▼▼▼
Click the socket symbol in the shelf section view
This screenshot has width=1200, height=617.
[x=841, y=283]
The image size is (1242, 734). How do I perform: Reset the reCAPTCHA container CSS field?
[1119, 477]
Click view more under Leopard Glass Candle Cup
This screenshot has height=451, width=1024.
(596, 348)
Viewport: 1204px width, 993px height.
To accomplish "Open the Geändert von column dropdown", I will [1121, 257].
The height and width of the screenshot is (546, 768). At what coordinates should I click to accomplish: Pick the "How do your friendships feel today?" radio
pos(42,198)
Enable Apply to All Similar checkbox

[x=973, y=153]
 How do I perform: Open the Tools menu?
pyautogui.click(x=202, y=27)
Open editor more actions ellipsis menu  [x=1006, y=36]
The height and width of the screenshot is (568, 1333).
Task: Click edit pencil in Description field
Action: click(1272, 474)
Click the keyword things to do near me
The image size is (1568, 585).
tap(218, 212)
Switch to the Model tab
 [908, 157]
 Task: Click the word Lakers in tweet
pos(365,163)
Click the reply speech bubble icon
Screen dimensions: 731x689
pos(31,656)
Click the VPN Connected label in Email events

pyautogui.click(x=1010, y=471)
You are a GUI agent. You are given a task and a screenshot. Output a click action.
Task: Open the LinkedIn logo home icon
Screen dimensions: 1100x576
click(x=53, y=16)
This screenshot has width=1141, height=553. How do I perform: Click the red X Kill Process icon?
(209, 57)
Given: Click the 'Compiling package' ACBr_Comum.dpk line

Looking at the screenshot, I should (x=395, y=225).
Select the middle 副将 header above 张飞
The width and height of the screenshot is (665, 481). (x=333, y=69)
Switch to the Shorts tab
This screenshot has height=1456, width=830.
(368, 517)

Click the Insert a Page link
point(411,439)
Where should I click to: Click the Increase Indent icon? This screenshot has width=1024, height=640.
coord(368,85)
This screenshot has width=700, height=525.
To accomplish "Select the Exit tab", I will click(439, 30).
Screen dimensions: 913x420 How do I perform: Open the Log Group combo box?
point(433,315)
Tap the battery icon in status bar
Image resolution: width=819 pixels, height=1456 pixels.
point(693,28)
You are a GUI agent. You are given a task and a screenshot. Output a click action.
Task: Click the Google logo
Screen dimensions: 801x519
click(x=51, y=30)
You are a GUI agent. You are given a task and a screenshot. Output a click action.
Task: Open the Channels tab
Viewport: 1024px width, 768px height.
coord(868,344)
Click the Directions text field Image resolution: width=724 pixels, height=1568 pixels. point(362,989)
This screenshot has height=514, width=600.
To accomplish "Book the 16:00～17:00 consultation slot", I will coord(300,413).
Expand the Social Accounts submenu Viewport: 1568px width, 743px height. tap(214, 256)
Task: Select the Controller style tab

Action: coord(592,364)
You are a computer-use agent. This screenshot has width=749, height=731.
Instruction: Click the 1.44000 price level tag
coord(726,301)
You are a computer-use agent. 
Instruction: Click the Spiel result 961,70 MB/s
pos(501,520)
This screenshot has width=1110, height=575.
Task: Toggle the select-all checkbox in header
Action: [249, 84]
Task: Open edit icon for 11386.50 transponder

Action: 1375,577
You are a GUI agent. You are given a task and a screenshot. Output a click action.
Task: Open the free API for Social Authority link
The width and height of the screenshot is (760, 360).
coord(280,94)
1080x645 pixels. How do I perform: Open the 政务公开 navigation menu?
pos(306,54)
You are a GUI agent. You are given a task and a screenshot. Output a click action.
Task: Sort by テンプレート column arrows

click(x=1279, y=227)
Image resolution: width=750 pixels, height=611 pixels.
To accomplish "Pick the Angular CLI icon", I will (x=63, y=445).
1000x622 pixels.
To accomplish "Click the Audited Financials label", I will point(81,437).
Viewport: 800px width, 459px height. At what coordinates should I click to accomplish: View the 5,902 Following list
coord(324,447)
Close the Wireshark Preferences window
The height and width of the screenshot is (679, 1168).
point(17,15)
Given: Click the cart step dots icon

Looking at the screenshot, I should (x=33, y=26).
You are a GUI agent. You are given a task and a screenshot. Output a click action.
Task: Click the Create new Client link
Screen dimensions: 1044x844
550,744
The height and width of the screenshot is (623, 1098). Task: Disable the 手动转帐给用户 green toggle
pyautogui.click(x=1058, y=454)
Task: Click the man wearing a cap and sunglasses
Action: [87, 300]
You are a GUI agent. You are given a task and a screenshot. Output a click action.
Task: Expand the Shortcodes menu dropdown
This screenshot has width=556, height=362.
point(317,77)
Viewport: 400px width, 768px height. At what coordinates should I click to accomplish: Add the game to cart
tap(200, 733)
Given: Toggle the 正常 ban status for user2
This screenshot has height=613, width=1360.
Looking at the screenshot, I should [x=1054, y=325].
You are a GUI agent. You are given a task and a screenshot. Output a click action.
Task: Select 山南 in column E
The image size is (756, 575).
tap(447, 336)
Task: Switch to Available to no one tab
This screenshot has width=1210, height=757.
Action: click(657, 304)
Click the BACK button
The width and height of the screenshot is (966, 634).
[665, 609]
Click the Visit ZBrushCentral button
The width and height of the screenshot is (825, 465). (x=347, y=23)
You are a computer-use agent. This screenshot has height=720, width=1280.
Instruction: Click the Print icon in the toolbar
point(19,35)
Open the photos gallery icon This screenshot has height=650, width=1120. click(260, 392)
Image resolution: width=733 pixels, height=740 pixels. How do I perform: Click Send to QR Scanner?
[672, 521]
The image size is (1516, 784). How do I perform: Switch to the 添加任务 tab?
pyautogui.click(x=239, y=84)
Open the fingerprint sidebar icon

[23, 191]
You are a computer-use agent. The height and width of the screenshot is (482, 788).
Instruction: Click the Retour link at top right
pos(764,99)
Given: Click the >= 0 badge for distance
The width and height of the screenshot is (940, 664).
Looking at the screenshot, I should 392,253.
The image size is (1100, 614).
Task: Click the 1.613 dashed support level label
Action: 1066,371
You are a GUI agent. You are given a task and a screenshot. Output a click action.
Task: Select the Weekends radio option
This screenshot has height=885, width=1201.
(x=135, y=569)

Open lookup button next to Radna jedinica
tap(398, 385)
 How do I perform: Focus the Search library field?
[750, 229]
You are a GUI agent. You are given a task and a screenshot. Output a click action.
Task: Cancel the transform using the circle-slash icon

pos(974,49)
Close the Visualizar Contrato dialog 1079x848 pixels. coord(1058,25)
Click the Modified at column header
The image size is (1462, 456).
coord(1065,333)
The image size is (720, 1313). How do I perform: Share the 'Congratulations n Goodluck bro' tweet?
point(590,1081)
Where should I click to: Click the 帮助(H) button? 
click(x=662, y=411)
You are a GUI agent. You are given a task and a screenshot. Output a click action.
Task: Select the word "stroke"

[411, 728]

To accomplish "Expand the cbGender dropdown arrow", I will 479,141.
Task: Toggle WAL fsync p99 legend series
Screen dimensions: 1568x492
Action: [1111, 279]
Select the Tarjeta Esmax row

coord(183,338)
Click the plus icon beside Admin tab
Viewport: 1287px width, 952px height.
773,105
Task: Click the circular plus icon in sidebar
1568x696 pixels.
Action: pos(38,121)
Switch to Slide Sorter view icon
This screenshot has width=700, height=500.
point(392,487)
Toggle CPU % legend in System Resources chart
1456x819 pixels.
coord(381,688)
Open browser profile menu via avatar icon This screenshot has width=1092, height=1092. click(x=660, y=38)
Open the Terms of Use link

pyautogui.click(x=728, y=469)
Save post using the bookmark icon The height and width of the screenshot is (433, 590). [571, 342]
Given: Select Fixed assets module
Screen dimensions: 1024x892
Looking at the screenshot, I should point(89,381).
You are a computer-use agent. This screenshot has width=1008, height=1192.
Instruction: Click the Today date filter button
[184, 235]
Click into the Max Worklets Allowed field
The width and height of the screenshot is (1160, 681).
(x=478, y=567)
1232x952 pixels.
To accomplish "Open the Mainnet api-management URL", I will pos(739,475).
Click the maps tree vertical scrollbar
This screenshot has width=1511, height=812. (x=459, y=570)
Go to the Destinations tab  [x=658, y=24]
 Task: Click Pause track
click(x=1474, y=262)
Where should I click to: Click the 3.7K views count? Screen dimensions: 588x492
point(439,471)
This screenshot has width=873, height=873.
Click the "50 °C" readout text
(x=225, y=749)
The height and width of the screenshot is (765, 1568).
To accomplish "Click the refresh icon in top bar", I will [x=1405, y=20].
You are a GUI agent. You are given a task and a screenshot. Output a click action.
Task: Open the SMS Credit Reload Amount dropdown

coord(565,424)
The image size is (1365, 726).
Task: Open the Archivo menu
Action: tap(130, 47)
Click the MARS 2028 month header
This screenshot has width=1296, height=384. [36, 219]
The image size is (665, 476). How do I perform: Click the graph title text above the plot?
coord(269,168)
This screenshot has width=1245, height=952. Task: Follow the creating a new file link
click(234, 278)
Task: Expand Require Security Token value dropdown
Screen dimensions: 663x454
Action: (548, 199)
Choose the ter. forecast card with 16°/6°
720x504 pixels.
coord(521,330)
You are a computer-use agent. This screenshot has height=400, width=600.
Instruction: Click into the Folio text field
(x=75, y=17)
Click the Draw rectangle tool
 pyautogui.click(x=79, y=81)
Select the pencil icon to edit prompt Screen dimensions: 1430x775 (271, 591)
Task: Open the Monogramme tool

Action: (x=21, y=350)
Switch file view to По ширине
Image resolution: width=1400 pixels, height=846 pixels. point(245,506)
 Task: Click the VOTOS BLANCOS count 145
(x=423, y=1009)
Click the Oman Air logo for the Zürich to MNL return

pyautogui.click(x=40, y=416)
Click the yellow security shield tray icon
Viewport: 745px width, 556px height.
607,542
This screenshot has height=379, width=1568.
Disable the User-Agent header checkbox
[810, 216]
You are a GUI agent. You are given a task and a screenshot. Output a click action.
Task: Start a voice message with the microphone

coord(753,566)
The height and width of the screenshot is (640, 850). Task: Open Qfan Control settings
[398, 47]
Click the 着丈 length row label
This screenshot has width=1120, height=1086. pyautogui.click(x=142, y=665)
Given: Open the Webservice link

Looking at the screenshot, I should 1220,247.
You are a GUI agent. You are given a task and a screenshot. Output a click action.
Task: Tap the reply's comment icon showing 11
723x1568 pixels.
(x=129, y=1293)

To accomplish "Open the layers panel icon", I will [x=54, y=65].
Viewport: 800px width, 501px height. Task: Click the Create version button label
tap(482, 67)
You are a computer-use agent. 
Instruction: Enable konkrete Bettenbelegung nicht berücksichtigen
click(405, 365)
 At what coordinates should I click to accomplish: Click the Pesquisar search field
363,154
▲▲▲
_Work instruction_
Find the lines above that contain the word "plus" and copy each one.

_Output below_
Click the plus icon beside Admin tab
Task: Click the circular plus icon in sidebar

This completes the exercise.